-- SET EXERCISE A --
In the article below on UC San Diego research at NSDI 2017, rewrite the paragraph beginning "NSDI focuses on the design principles" as a short bulleted list that keeps its main facts.
-- SET EXERCISE B --
Carry on the article below about UC San Diego research at NSDI 2017, picking up after its final sentence.

-- EXTRACT PROVIDED --
>>>>>
Researchers affiliated with the Center for Networked Systems (CNS) at the University of California San Diego have been selected to present some of their most up-to-date research at the 14th USENIX Symposium on Networked Systems Design and Implementation (NSDI 2017).
NSDI focuses on the design principles, implementation and practical evaluation of networked and distributed systems. The annual conference will take place March 27-29, 2017, in Boston, MA, and four papers with co-authors from CNS and the Computer Science and Engineering (CSE) department of the Jacobs School of Engineering have been accepted for submission to the prestigious meeting.
CNS co-director George Porter co-authored two of the papers. “NSDI is one of the most important conferences for us, because just like CNS, the symposium brings together researchers from across the networking and systems community,” said Porter. “Our papers accepted to the 2017 symposium are in line with NSDI’s stated goal of pushing architectural boundaries of network services, and promoting the research dialogue on networked systems.”
CSE Ph.D. student Michael Wei and CSE professor Steven Swanson have co-authored with VMware Research (where Wei is currently a researcher) and Princeton University a paper on “vCorfu: Large-Scale Data Stores over a Shared Log.”
vCorfu is a strongly consistent, cloud- scale object store built over a shared log. It augments the traditional replication scheme of a shared log to provide fast reads, and vCorfu leverages a new technique – composable state machine replication – to compose large state machines from smaller ones. “This enables the use of state machine replication to be used efficiently in huge data stores,” said Wei. “We will show that vCorfu outperforms Cassandra, the popular, state-of-the-art NoSQL database for cloud apps It does so while also providing strong consistency in opacity and read-own-writes, efficient transactions, and global snapshots at the scale of the cloud.”
vCorfu is available as an open-source project on Github at github.com/CorfuDB.
<<<<<
-- PROVIDED RECORDS --
>>>>>
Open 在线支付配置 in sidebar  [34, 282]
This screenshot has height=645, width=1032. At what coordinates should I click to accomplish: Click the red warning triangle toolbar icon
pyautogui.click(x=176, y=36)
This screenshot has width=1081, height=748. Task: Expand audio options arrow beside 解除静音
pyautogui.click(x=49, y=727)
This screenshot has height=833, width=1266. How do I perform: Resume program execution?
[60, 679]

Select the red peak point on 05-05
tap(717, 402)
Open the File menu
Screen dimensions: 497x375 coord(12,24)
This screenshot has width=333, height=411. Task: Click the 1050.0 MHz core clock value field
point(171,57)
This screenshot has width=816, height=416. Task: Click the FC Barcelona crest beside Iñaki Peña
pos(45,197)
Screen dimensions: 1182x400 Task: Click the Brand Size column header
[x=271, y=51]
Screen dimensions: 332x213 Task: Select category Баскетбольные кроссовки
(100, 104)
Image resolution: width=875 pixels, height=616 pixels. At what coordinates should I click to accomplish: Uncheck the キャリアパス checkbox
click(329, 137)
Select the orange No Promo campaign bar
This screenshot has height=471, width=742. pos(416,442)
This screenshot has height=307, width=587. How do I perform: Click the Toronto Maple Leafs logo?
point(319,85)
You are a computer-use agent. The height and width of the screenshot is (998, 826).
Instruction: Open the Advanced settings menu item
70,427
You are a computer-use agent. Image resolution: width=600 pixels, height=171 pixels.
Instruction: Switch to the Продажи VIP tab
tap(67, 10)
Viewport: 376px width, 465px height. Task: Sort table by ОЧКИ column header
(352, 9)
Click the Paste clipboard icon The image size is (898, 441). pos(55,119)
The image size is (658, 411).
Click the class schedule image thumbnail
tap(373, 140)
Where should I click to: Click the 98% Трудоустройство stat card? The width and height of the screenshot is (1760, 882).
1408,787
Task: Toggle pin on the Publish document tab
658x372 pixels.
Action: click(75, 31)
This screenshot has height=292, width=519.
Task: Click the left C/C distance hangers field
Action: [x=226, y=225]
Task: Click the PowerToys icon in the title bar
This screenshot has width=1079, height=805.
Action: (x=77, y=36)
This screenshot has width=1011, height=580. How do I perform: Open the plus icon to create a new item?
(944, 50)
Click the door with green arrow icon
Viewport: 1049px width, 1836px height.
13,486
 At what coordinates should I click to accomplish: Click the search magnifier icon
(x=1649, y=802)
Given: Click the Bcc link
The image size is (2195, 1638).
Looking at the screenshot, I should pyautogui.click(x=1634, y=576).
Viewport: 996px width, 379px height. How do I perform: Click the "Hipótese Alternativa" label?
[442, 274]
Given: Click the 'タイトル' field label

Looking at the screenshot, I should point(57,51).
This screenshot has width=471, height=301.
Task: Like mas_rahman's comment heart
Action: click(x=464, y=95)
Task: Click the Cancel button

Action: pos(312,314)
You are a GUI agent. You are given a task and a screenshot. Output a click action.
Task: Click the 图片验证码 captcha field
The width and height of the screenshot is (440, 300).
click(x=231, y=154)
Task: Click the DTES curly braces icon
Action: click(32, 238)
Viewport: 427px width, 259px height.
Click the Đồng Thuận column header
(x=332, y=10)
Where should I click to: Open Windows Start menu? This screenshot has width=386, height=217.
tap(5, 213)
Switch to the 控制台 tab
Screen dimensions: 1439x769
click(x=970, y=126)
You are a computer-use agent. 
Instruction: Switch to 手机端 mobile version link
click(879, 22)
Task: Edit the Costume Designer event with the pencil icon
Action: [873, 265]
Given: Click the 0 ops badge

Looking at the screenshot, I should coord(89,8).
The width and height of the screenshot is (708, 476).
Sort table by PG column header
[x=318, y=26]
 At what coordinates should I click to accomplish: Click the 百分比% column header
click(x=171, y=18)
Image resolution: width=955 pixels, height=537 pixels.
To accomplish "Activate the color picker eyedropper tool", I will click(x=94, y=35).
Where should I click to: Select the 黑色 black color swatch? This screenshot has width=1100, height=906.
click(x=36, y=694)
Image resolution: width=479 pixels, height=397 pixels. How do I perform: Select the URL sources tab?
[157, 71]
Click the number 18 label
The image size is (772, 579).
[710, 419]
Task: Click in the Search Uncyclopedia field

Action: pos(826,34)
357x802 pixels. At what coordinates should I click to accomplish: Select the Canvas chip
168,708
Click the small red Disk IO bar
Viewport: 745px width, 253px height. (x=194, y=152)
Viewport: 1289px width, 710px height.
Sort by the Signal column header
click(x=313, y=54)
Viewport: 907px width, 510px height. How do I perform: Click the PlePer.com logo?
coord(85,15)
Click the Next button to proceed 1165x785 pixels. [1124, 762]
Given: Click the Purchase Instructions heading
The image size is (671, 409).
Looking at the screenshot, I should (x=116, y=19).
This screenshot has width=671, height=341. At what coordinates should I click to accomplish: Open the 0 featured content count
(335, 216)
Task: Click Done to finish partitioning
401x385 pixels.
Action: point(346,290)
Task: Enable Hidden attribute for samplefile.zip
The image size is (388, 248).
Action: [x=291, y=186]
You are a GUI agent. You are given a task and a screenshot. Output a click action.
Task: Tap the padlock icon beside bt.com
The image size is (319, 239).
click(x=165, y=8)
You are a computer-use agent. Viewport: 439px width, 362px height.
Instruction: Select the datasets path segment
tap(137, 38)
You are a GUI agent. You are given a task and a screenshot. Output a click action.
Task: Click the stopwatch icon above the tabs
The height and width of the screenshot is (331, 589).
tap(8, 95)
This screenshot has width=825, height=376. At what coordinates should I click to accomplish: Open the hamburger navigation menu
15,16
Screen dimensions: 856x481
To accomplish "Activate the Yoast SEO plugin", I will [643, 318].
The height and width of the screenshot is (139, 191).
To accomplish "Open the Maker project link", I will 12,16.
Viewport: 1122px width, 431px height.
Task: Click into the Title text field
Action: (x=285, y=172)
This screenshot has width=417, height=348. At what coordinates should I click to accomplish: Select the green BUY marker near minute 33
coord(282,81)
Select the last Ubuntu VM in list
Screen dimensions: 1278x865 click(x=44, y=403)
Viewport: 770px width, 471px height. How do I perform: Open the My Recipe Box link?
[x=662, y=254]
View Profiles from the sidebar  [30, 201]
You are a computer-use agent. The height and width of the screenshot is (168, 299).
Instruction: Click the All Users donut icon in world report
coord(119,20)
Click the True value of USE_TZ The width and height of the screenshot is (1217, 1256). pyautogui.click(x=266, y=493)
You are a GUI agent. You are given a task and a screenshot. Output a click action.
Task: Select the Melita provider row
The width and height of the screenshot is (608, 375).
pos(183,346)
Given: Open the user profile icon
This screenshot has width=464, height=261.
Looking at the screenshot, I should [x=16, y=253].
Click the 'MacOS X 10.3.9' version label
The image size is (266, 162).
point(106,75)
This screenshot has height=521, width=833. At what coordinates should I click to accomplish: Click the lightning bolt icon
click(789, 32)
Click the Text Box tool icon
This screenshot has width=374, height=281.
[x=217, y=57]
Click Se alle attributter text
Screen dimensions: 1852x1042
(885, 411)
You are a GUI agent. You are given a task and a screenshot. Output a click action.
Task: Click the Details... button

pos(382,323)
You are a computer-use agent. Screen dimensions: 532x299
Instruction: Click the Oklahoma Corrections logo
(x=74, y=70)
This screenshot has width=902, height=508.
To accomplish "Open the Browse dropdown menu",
<<<<<
-- WRITTEN ANSWER A --
- NSDI focuses on the design principles, implementation and practical evaluation of networked and distributed systems.
- The annual conference takes place March 27-29, 2017, in Boston, MA.
- Four papers co-authored by researchers from CNS and the Jacobs School of Engineering's CSE department have been accepted.

-- WRITTEN ANSWER B --
Datacenter Fault Detection
CSE Ph.D. student Arjun Roy expects to complete his doctorate in 2017, and he collaborated with his advisor, CSE professor Alex C. Snoeren, on the paper to be presented at NSDI on “Passive Realtime Datacenter Fault Detection.” It reflects joint work with Facebook researchers Hongyi Zeng and Jasmeet Bagga, who are also co-authors on the paper. (The two Facebook engineers previously co-authored a paper at SIGCOMM 2015 with Roy and professors Snoeren and Porter on “Inside the Social Network’s (Datacenter) Network”.) Roy also did internships at Facebook in the summers of 2012, 2013 and 2014.
According to the paper’s abstract, “datacenters are characterized by their large scale, stringent reliability requirements, and significant application diversity. However, the realities of employing hardware with small but non-zero failure rates mean that datacenters are subject to significant numbers of failures, subsets of packets can be dropped or delayed without triggering a fault signal, so traditional fault detection techniques (involving end-host or router-based statistics) may not identify such errors.
In their paper, Roy and Snoeren describe how to expedite the process of detecting and localizing partial datacenter faults. It uses an end-host method generalizable to most datacenter applications. “We correlate transport-layer flow metrics and the delay incurred by network-input/output system calls at end hosts with the path that traffic takes through the datacenter,” said Roy. “Then we apply statistical analysis techniques to identify outliers and localize the faulty link and/or switch or switches.
The paper will detail how the researchers evaluated their novel approach in a production datacenter (Facebook’s) carrying a workload servicing more than 100 million users.
In light of the massive explosion in video content on the Internet and for virtual reality, a team of two CSE Master’s students advised by professor George Porter has come up with a new approach to processing video with minimal delays. Second-year M.S. student Karthikeyan Vasuki Balasubramaniam (who is Porter’s teaching assistant this quarter in CSE 124 on Networked Services) and recent graduate Rahul Bhalerao (M.S. ’16) have had experience in industry (both at Amazon—Balasubramaniam as an intern at Amazon Prime, and Bhalerao currently working at Amazon Web Services).
The paper accepted to NSDI is entitled “Encoding, Fast and Slow: Low-Latency Video Processing Using Thousands of Tiny Threads.” In it, the researchers describe ExCamera, a system that can edit, transform and encode a video, including ultra-high-resolution 4K video (four times the resolution of high-definition TV) and stereoscopic virtual reality (VR) material, dozens of times faster than cutting-edge production systems at the largest providers.
The co-authors lay claim to two major contributions. First, “our coauthors at Stanford developed a novel encoding strategy focusing on fine-grained parallelism, which is rather unique in the encoding space,” explained Balasubramaniam.
Separately, noted Bhalerao, “ExCamera orchestrates encoding and other video-processing pipelines across the Amazon Web Services Lambda service. The system invokes thousands of threads in parallel, each handling only a fraction of a second of the video.” The UC San Diego was done in collaboration with researchers at Stanford University.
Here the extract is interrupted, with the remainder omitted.